Она каждый день стояла у самых дверей
Первого международного банка Сан-Педро.
Люди входили и выходили,
Она подбиралась поближе
И тихонько
Просила милостыню -
У этого или того…
Когда у меня просят денег,
Процентов на семьдесят пять
Я подаю, но в двадцати пяти прочих
Инстинктивно чувствую неприязнь -
И просто не ощущаю
Желания подавать.
Старушку у банка я невзлюбил сразу,
Довольно долго она была мне неприятна.
Мы понимали друг друга уже без слов -
Просто я вскидывал руку жестом отказа,
А она торопливо шла прочь.
Это случалось так часто,
Что она
Запомнила мое лицо и больше не подходила.
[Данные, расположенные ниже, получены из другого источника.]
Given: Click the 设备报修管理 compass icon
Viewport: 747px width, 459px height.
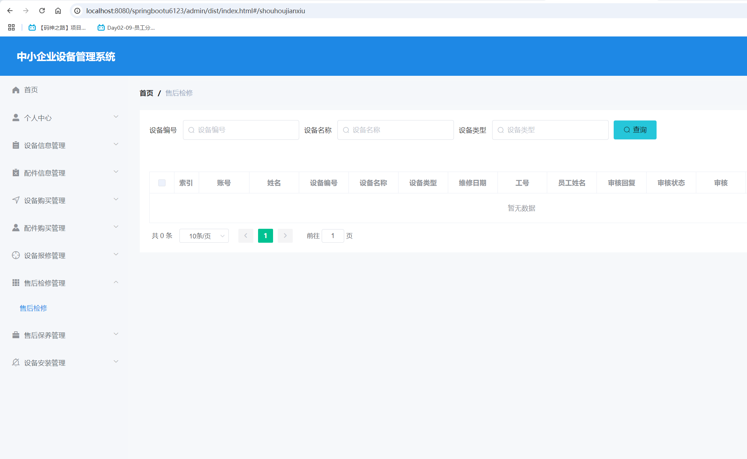Looking at the screenshot, I should pos(15,255).
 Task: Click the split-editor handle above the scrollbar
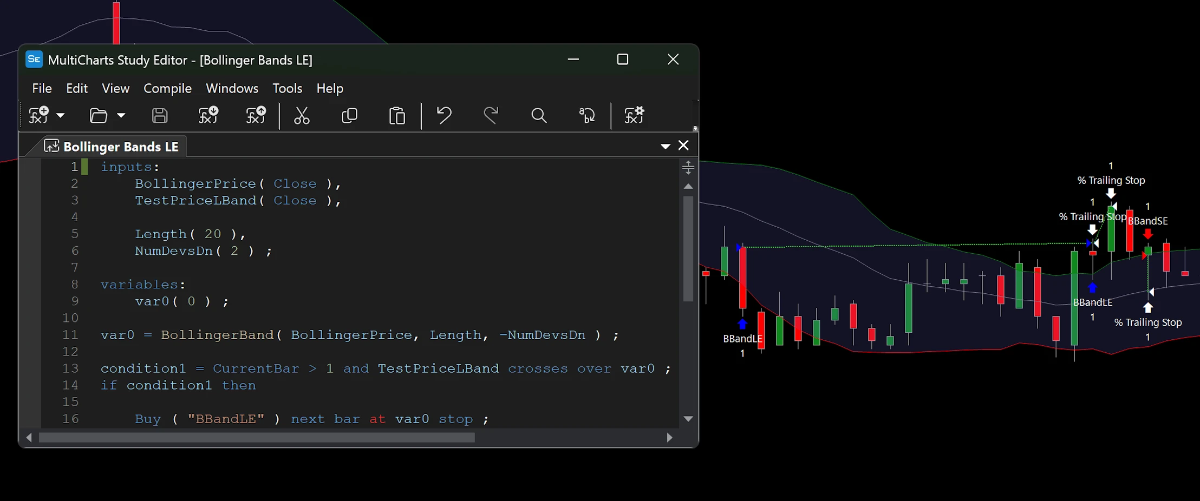[x=688, y=168]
Как-то днем я, сидя в машине,
Следил за ней.
Из ее двадцати попыток
Семнадцать были удачны.
Она снова тихонько кого-то взяла за рукав…
Я уехал – и вдруг ощутил
Острое чувство вины за свою толстокожесть,
За привычку отказывать старой деве.
А позже
На ипподроме, что в Голливудском парке,
Между шестым и седьмым заездом,
Я снова встретил ее, она пробиралась
Между рядами.
Сгорбленная и тощенькая,
В костлявой ручке зажата
Толстая пачка купюр.
Ясно, она собиралась поставить
На следующий забег.
У нее, конечно, было полное право
Здесь находиться,
Ставить свои деньги с нашими наравне.
Она ждала и желала
Того же, чего желают и ждут
Едва ли не все люди, -
Удачи.
Я наблюдал: вот она
Дошла до конца прохода,
Остановилась, заговорила
С молодым человеком, он улыбнулся
И протянул ей квитанцию.
Я решил – хватит мне отвлекаться,
Поднялся и отошел
К окошку тотализатора,
Чтобы сделать свою ставку.
Возвращаясь к себе на место,
Я спускался по лестнице, а она
Поднималась навстречу.
Мы встретились взглядом, и машинально
Я поднял руку -
Тем самым жестом, который она
Так часто видала у банка.
Она посмотрела в упор,
Голубые глаза не мигали. И, проходя
Мимо меня по ступенькам,
Она сказала:
«Пошел ты!»
Конечно, она права.
Это – закон выживания.
Так поступает компания «Дженерал моторе»,
Так поступаете вы,
Так поступают кошки,
Так поступают птицы, нации и народы.
Так поступаю я, наши близкие так поступают.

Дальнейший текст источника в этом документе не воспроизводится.